Before there was Technicolor or Kodachrome, there was Autochrome, an additive, nonlayered process involving dyed starch grains and tar on glass plates and later on film. If you've seen color photos of World War I, they were invariably taken using this process.
Neil Burger chose to emulate the unsaturated, fuzzy, somewhat dreamy look of Autochrome in 2006's The Illusionist, a connection lost on most of the audience including myself at the time. French artist Frédéric Mocellin has gone one better and, using factory notes, duplicated the long-lost Autochrome process, albeit on polyester sheets; the results are posted on his website.
Film is dead, they say, surpassed except in large format by high-end digital. I shoot film--I shoot film exclusively--and hear more and more remarks about being "retro", even more when I mention that I prefer Kodachrome 64 to some technically superior E-films in many situations. The reason is simpler, however: I like the look of film--the analog shoulder, the color balance, the grain. I even prefer what happens when film goes wrong to what happens when a CCD is misexposed. And digital is what I deal with at work; film is for fun!

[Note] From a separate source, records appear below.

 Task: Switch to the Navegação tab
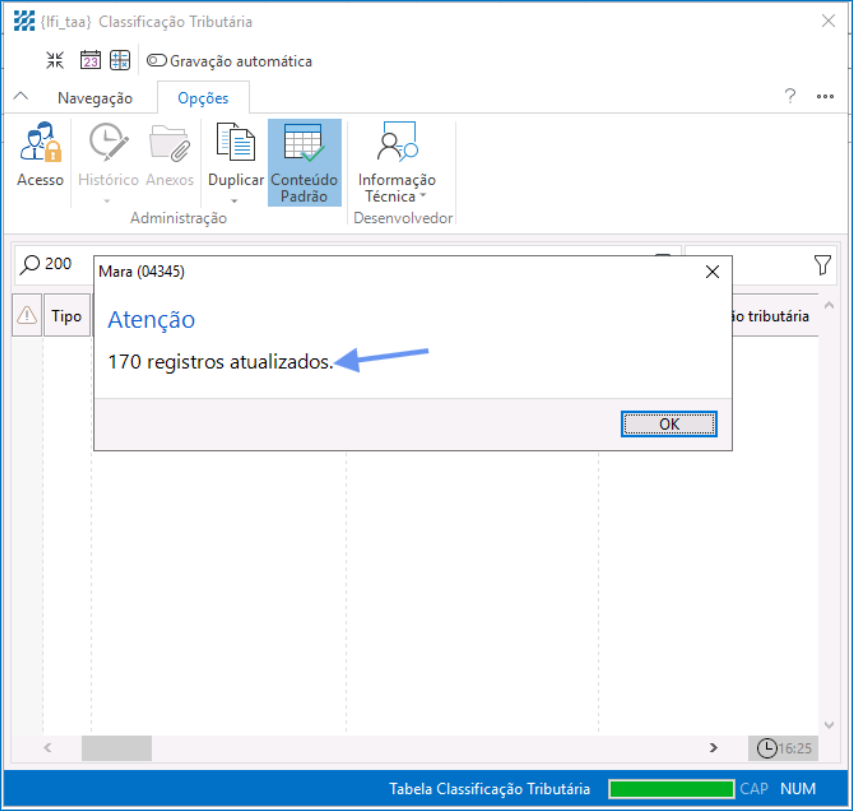(95, 98)
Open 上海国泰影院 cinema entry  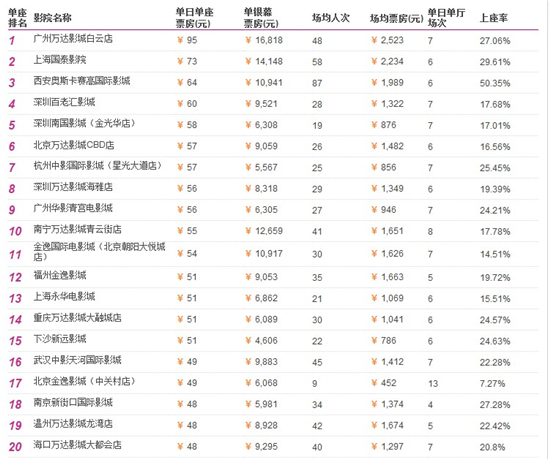pos(60,60)
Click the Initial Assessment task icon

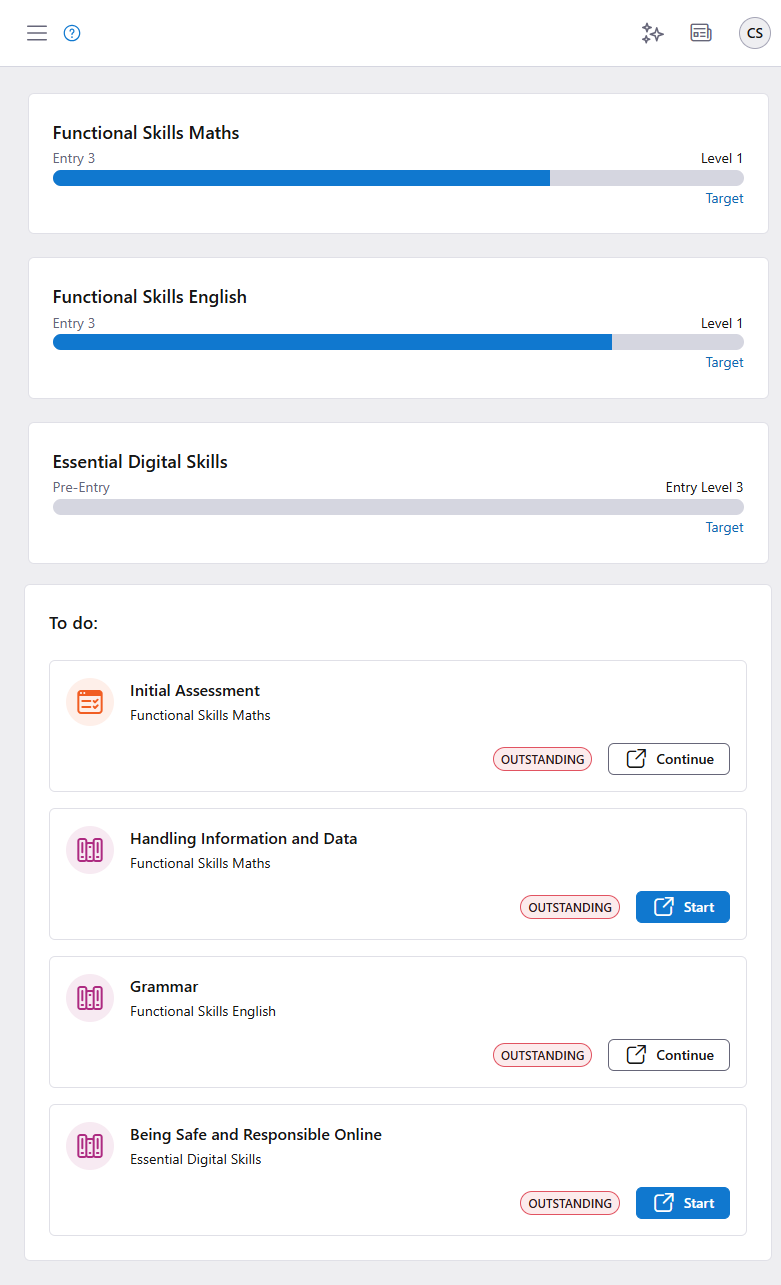tap(90, 702)
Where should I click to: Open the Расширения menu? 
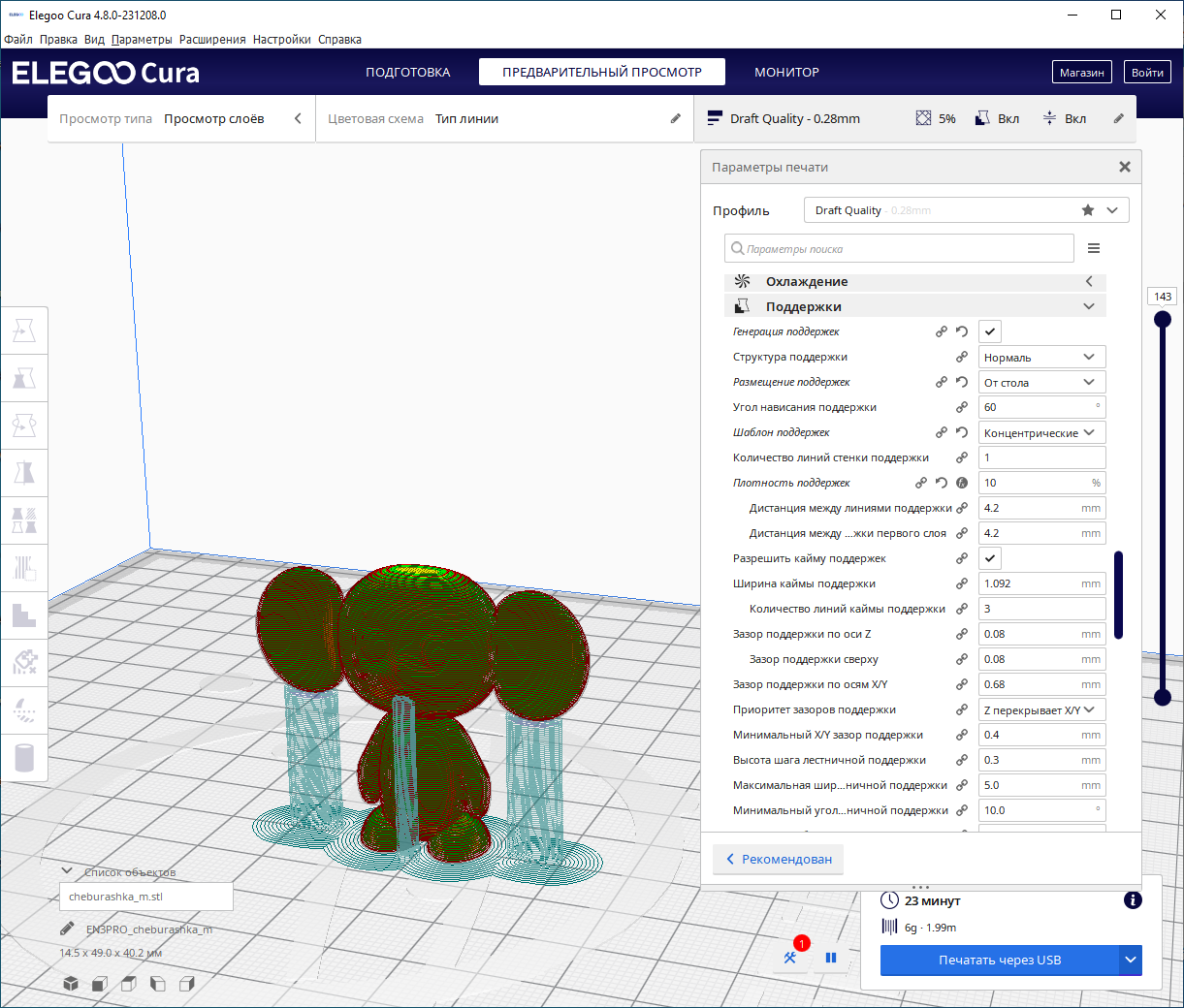pyautogui.click(x=212, y=40)
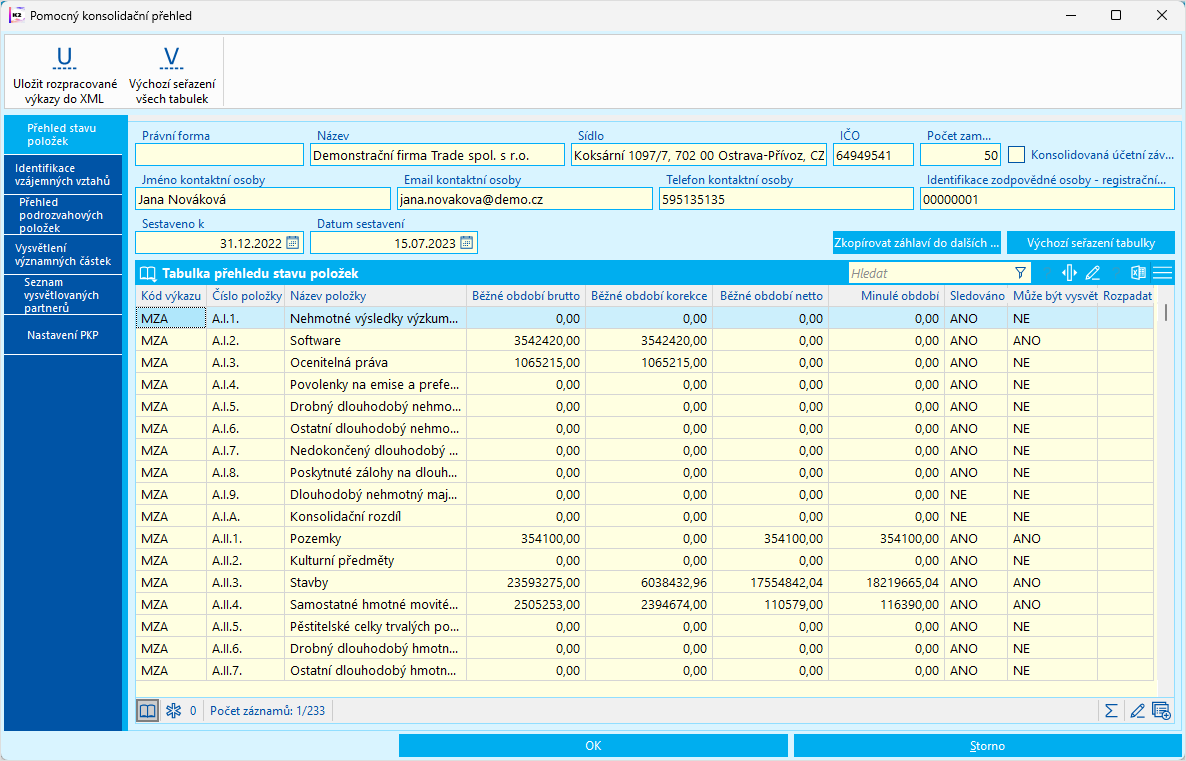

Why would Mocellin revive Autochrome in the age of medium format Ektar and the 20 megapixel CCD? For the same reason artists didn't abandon paint when the Lumière brothers invented Autochrome. It's yet another medium or method for the artist to express his idea. I'm not very worried about being able to purchase film a few years from now. When paints can no longer be found, then perhaps I'll worry. But if all else fails, I can start dyeing potato starch.